▼

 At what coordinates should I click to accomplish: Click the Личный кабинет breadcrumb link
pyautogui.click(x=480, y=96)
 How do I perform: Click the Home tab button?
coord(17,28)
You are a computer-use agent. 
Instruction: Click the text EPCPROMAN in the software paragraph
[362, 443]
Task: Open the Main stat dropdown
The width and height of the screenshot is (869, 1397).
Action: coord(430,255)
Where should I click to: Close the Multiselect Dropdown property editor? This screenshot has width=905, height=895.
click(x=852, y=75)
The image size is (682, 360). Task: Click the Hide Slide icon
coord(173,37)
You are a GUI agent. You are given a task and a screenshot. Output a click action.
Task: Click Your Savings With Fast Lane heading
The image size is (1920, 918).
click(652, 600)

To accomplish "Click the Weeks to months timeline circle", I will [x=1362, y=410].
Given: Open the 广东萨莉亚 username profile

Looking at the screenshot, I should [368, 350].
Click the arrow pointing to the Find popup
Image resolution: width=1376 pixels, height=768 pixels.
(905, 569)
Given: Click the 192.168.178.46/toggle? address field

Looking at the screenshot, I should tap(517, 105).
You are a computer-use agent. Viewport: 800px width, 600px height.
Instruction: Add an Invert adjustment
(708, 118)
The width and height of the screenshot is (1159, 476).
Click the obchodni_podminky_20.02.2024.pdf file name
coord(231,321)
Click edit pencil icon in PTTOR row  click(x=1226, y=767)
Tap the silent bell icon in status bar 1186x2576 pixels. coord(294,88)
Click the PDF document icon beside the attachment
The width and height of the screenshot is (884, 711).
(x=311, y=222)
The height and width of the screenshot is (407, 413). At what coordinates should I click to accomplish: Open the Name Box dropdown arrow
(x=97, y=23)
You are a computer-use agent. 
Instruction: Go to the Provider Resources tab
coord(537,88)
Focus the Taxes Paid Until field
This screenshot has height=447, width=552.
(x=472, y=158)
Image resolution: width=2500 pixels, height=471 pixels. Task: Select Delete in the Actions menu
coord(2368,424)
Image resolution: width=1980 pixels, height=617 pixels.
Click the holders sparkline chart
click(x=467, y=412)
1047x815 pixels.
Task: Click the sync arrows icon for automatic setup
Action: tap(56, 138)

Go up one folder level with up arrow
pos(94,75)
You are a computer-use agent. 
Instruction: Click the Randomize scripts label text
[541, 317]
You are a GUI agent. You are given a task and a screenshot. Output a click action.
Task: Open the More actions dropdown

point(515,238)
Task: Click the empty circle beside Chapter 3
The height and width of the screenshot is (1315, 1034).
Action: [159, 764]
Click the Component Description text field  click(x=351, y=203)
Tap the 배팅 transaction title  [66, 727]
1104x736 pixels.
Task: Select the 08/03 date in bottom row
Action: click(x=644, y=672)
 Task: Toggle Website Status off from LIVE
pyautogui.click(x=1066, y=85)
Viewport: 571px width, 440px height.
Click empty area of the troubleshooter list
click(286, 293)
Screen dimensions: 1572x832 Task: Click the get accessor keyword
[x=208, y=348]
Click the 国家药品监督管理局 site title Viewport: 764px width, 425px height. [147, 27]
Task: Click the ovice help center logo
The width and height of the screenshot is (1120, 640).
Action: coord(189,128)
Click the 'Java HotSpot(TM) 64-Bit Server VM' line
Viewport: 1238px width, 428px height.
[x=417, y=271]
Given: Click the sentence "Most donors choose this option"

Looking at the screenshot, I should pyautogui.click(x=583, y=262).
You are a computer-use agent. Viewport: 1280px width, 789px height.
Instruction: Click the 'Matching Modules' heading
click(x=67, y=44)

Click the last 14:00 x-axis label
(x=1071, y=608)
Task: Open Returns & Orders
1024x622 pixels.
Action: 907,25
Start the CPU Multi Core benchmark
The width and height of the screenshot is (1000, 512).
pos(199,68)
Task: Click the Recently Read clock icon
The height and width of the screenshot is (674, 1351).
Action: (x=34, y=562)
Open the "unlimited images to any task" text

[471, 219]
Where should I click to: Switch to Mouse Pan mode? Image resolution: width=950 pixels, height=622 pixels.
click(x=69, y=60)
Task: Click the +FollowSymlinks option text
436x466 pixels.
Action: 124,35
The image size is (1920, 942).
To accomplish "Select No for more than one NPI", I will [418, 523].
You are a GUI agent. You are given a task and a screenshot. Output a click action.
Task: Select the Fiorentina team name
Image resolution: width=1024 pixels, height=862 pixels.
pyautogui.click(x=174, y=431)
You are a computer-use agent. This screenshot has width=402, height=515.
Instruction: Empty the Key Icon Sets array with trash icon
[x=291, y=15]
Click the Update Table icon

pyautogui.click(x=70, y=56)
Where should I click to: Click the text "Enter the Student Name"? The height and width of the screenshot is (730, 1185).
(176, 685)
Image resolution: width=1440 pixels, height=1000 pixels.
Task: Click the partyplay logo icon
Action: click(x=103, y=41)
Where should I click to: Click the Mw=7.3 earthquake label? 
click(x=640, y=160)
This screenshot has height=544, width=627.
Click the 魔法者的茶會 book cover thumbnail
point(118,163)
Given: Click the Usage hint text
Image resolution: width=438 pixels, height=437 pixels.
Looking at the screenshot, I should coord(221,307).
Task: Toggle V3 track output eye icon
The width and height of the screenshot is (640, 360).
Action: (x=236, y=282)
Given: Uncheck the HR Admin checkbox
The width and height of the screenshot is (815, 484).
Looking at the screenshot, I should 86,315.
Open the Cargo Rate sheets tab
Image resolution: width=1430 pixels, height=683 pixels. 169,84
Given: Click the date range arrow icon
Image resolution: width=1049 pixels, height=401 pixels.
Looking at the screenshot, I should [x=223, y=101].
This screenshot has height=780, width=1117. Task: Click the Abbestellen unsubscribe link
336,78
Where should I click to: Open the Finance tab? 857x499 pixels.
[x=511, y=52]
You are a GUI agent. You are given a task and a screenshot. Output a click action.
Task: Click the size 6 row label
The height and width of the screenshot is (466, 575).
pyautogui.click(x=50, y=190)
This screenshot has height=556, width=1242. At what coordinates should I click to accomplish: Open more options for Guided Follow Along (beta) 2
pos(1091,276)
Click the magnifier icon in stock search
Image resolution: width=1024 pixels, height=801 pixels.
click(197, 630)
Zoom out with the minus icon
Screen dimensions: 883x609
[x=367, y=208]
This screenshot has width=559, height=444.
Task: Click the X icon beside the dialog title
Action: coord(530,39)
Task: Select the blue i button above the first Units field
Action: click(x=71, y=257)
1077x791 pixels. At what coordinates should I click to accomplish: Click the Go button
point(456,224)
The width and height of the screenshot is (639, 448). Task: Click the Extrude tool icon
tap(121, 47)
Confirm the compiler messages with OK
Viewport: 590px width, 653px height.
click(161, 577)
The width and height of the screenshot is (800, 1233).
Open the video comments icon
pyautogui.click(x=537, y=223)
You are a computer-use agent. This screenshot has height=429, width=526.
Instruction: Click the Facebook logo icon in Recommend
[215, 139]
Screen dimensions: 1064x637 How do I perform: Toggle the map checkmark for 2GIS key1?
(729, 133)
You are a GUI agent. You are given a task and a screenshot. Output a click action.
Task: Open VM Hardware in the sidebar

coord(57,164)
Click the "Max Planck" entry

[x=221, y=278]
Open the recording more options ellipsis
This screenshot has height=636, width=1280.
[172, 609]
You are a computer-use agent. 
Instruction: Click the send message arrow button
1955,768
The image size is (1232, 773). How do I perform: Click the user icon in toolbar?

▲

- Brief
Copy task. Give back the whole listing exactly as written.

- Result below
 At what coordinates should I click to accomplish: Click the Личный кабинет breadcrumb link
pyautogui.click(x=480, y=96)
 How do I perform: Click the Home tab button?
coord(17,28)
You are a computer-use agent. 
Instruction: Click the text EPCPROMAN in the software paragraph
[362, 443]
Task: Open the Main stat dropdown
The width and height of the screenshot is (869, 1397).
Action: coord(430,255)
Where should I click to: Close the Multiselect Dropdown property editor? This screenshot has width=905, height=895.
click(x=852, y=75)
The image size is (682, 360). Task: Click the Hide Slide icon
coord(173,37)
You are a GUI agent. You are given a task and a screenshot. Output a click action.
Task: Click Your Savings With Fast Lane heading
The image size is (1920, 918).
click(652, 600)

To accomplish "Click the Weeks to months timeline circle", I will [x=1362, y=410].
Given: Open the 广东萨莉亚 username profile

Looking at the screenshot, I should [368, 350].
Click the arrow pointing to the Find popup
Image resolution: width=1376 pixels, height=768 pixels.
(905, 569)
Given: Click the 192.168.178.46/toggle? address field

Looking at the screenshot, I should tap(517, 105).
You are a computer-use agent. Viewport: 800px width, 600px height.
Instruction: Add an Invert adjustment
(708, 118)
The width and height of the screenshot is (1159, 476).
Click the obchodni_podminky_20.02.2024.pdf file name
coord(231,321)
Click edit pencil icon in PTTOR row  click(x=1226, y=767)
Tap the silent bell icon in status bar 1186x2576 pixels. coord(294,88)
Click the PDF document icon beside the attachment
The width and height of the screenshot is (884, 711).
(x=311, y=222)
The height and width of the screenshot is (407, 413). At what coordinates should I click to accomplish: Open the Name Box dropdown arrow
(x=97, y=23)
You are a computer-use agent. 
Instruction: Go to the Provider Resources tab
coord(537,88)
Focus the Taxes Paid Until field
This screenshot has height=447, width=552.
(x=472, y=158)
Image resolution: width=2500 pixels, height=471 pixels. Task: Select Delete in the Actions menu
coord(2368,424)
Image resolution: width=1980 pixels, height=617 pixels.
Click the holders sparkline chart
click(x=467, y=412)
1047x815 pixels.
Task: Click the sync arrows icon for automatic setup
Action: tap(56, 138)

Go up one folder level with up arrow
pos(94,75)
You are a computer-use agent. 
Instruction: Click the Randomize scripts label text
[541, 317]
You are a GUI agent. You are given a task and a screenshot. Output a click action.
Task: Open the More actions dropdown

point(515,238)
Task: Click the empty circle beside Chapter 3
The height and width of the screenshot is (1315, 1034).
Action: [159, 764]
Click the Component Description text field  click(x=351, y=203)
Tap the 배팅 transaction title  [66, 727]
1104x736 pixels.
Task: Select the 08/03 date in bottom row
Action: click(x=644, y=672)
 Task: Toggle Website Status off from LIVE
pyautogui.click(x=1066, y=85)
Viewport: 571px width, 440px height.
Click empty area of the troubleshooter list
click(286, 293)
Screen dimensions: 1572x832 Task: Click the get accessor keyword
[x=208, y=348]
Click the 国家药品监督管理局 site title Viewport: 764px width, 425px height. [147, 27]
Task: Click the ovice help center logo
The width and height of the screenshot is (1120, 640).
Action: coord(189,128)
Click the 'Java HotSpot(TM) 64-Bit Server VM' line
Viewport: 1238px width, 428px height.
[x=417, y=271]
Given: Click the sentence "Most donors choose this option"

Looking at the screenshot, I should pyautogui.click(x=583, y=262).
You are a computer-use agent. Viewport: 1280px width, 789px height.
Instruction: Click the 'Matching Modules' heading
click(x=67, y=44)

Click the last 14:00 x-axis label
(x=1071, y=608)
Task: Open Returns & Orders
1024x622 pixels.
Action: 907,25
Start the CPU Multi Core benchmark
The width and height of the screenshot is (1000, 512).
pos(199,68)
Task: Click the Recently Read clock icon
The height and width of the screenshot is (674, 1351).
Action: (x=34, y=562)
Open the "unlimited images to any task" text

[471, 219]
Where should I click to: Switch to Mouse Pan mode? Image resolution: width=950 pixels, height=622 pixels.
click(x=69, y=60)
Task: Click the +FollowSymlinks option text
436x466 pixels.
Action: 124,35
The image size is (1920, 942).
To accomplish "Select No for more than one NPI", I will [418, 523].
You are a GUI agent. You are given a task and a screenshot. Output a click action.
Task: Select the Fiorentina team name
Image resolution: width=1024 pixels, height=862 pixels.
pyautogui.click(x=174, y=431)
You are a computer-use agent. This screenshot has width=402, height=515.
Instruction: Empty the Key Icon Sets array with trash icon
[x=291, y=15]
Click the Update Table icon

pyautogui.click(x=70, y=56)
Where should I click to: Click the text "Enter the Student Name"? The height and width of the screenshot is (730, 1185).
(176, 685)
Image resolution: width=1440 pixels, height=1000 pixels.
Task: Click the partyplay logo icon
Action: click(x=103, y=41)
Where should I click to: Click the Mw=7.3 earthquake label? 
click(x=640, y=160)
This screenshot has height=544, width=627.
Click the 魔法者的茶會 book cover thumbnail
point(118,163)
Given: Click the Usage hint text
Image resolution: width=438 pixels, height=437 pixels.
Looking at the screenshot, I should coord(221,307).
Task: Toggle V3 track output eye icon
The width and height of the screenshot is (640, 360).
Action: (x=236, y=282)
Given: Uncheck the HR Admin checkbox
The width and height of the screenshot is (815, 484).
Looking at the screenshot, I should 86,315.
Open the Cargo Rate sheets tab
Image resolution: width=1430 pixels, height=683 pixels. 169,84
Given: Click the date range arrow icon
Image resolution: width=1049 pixels, height=401 pixels.
Looking at the screenshot, I should [x=223, y=101].
This screenshot has height=780, width=1117. Task: Click the Abbestellen unsubscribe link
336,78
Where should I click to: Open the Finance tab? 857x499 pixels.
[x=511, y=52]
You are a GUI agent. You are given a task and a screenshot. Output a click action.
Task: Click the size 6 row label
The height and width of the screenshot is (466, 575).
pyautogui.click(x=50, y=190)
This screenshot has height=556, width=1242. At what coordinates should I click to accomplish: Open more options for Guided Follow Along (beta) 2
pos(1091,276)
Click the magnifier icon in stock search
Image resolution: width=1024 pixels, height=801 pixels.
click(197, 630)
Zoom out with the minus icon
Screen dimensions: 883x609
[x=367, y=208]
This screenshot has width=559, height=444.
Task: Click the X icon beside the dialog title
Action: coord(530,39)
Task: Select the blue i button above the first Units field
Action: click(x=71, y=257)
1077x791 pixels. At what coordinates should I click to accomplish: Click the Go button
point(456,224)
The width and height of the screenshot is (639, 448). Task: Click the Extrude tool icon
tap(121, 47)
Confirm the compiler messages with OK
Viewport: 590px width, 653px height.
click(161, 577)
The width and height of the screenshot is (800, 1233).
Open the video comments icon
pyautogui.click(x=537, y=223)
You are a computer-use agent. This screenshot has height=429, width=526.
Instruction: Click the Facebook logo icon in Recommend
[215, 139]
Screen dimensions: 1064x637 How do I perform: Toggle the map checkmark for 2GIS key1?
(729, 133)
You are a GUI agent. You are given a task and a screenshot. Output a click action.
Task: Open VM Hardware in the sidebar

coord(57,164)
Click the "Max Planck" entry

[x=221, y=278]
Open the recording more options ellipsis
This screenshot has height=636, width=1280.
[172, 609]
You are a computer-use agent. 
Instruction: Click the send message arrow button
1955,768
The image size is (1232, 773). How do I perform: Click the user icon in toolbar?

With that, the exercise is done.